◆ Your objective: Give back the records below exactly, every one, with no pictures.

◆ Working data:
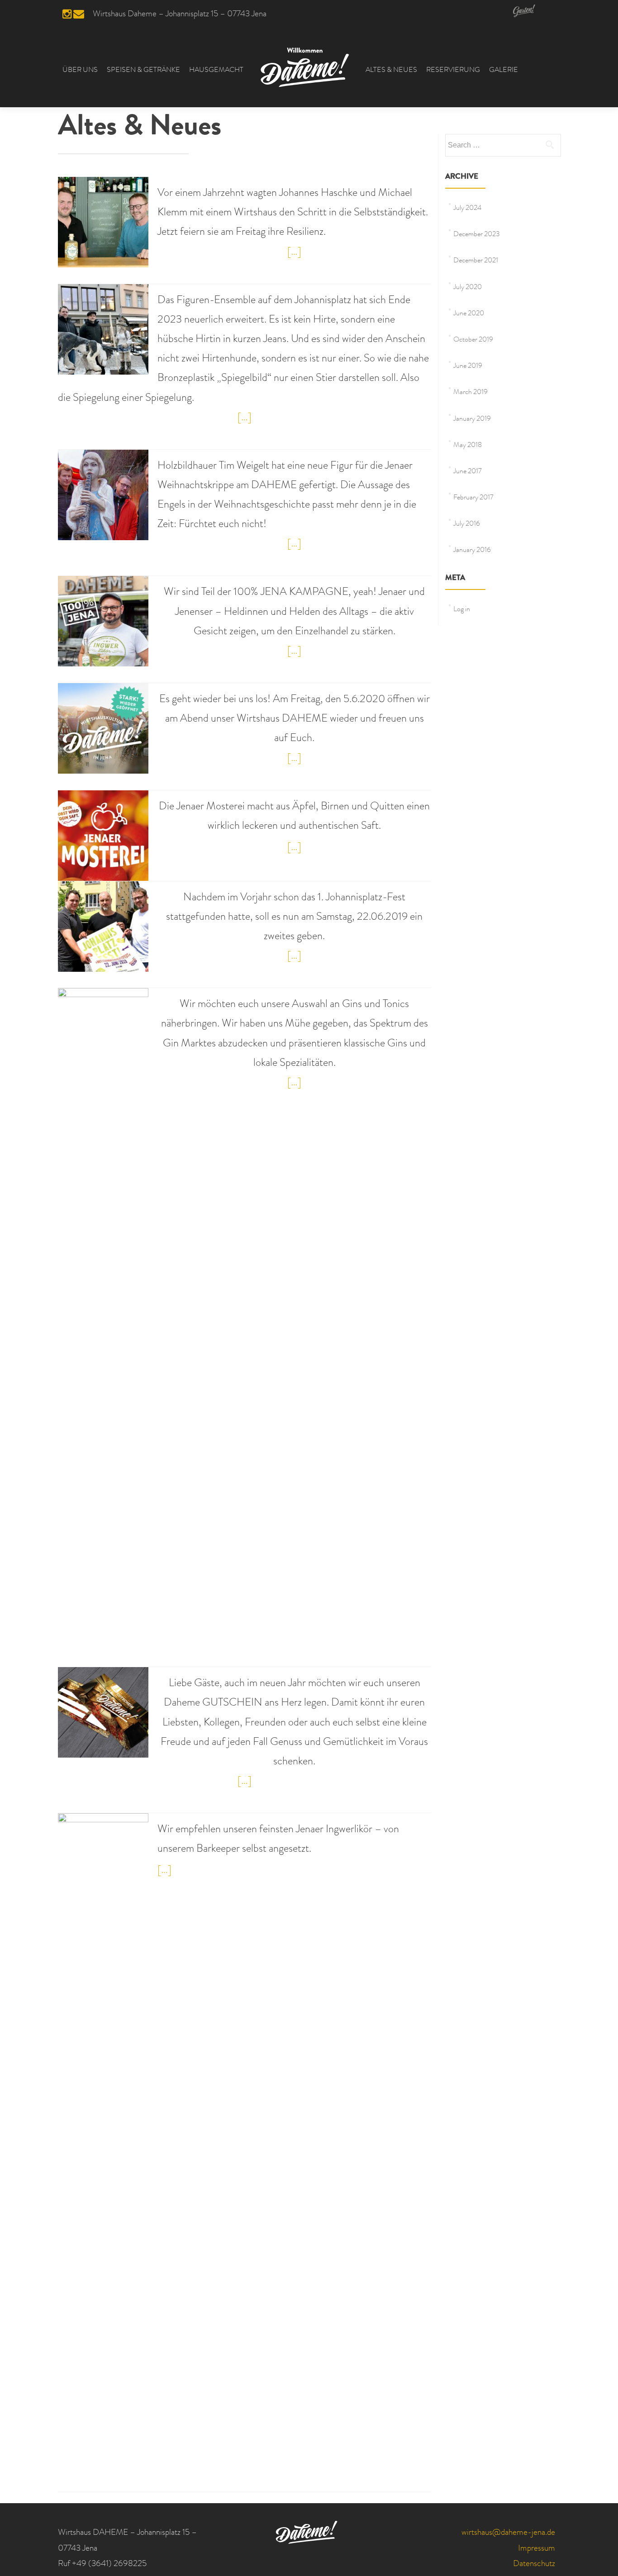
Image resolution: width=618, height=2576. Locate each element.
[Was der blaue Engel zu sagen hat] (103, 495)
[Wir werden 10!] (103, 222)
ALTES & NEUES (391, 70)
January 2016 (472, 550)
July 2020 (467, 287)
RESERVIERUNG (453, 70)
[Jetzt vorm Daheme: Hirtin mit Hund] (103, 329)
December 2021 (475, 261)
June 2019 (467, 366)
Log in (461, 609)
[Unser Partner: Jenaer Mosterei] (103, 835)
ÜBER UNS (80, 70)
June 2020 (468, 314)
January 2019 (472, 419)
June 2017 (467, 471)
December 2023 (476, 234)
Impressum (536, 2549)
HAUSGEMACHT (216, 70)
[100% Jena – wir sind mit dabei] (103, 621)
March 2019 (470, 392)
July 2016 (466, 524)
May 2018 (467, 445)
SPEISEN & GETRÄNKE (143, 70)
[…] (294, 252)
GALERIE (503, 70)
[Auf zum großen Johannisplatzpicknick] (103, 926)
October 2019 (473, 340)
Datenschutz (534, 2564)
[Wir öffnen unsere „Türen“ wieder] (103, 728)
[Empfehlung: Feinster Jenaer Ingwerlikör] (103, 2152)
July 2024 (467, 208)
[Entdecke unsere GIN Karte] (103, 1327)
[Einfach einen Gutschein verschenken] (103, 1712)
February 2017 (473, 498)
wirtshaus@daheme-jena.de (508, 2533)
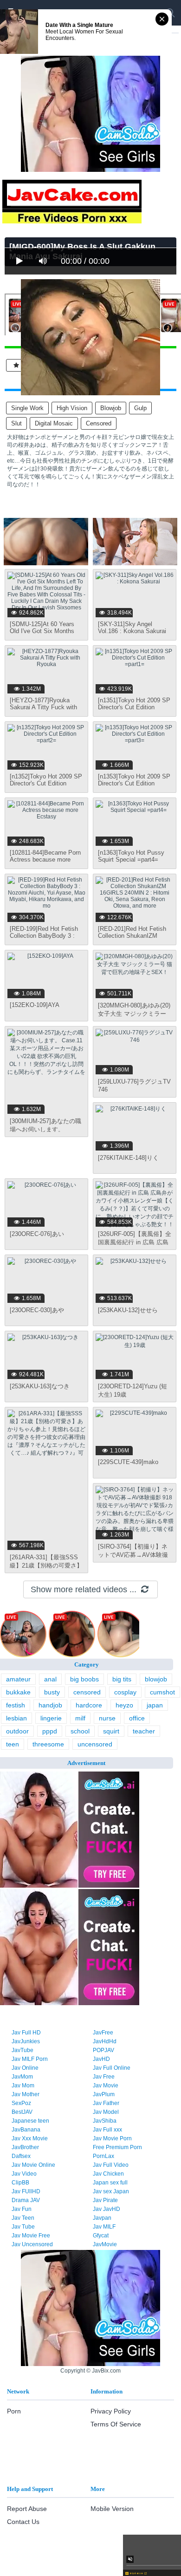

◆ Exercise solution:
Image resolution: width=618, height=2576. Locate each element.
[Was der blaue Engel zu sagen hat] (103, 495)
[Wir werden 10!] (103, 222)
ALTES & NEUES (391, 70)
January 2016 (472, 550)
July 2020 (467, 287)
RESERVIERUNG (453, 70)
[Jetzt vorm Daheme: Hirtin mit Hund] (103, 329)
December 2021 (475, 261)
June 2019 (467, 366)
Log in (461, 609)
[Unser Partner: Jenaer Mosterei] (103, 835)
ÜBER UNS (80, 70)
June 2020 (468, 314)
January 2019 (472, 419)
June 2017 (467, 471)
December 2023 (476, 234)
Impressum (536, 2549)
HAUSGEMACHT (216, 70)
[100% Jena – wir sind mit dabei] (103, 621)
March 2019 (470, 392)
July 2016 (466, 524)
May 2018 (467, 445)
SPEISEN & GETRÄNKE (143, 70)
[…] (294, 252)
GALERIE (503, 70)
[Auf zum großen Johannisplatzpicknick] (103, 926)
October 2019 (473, 340)
Datenschutz (534, 2564)
[Wir öffnen unsere „Türen“ wieder] (103, 728)
[Empfehlung: Feinster Jenaer Ingwerlikör] (103, 2152)
July 2024 (467, 208)
[Entdecke unsere GIN Karte] (103, 1327)
[Einfach einen Gutschein verschenken] (103, 1712)
February 2017 (473, 498)
wirtshaus@daheme-jena.de (508, 2533)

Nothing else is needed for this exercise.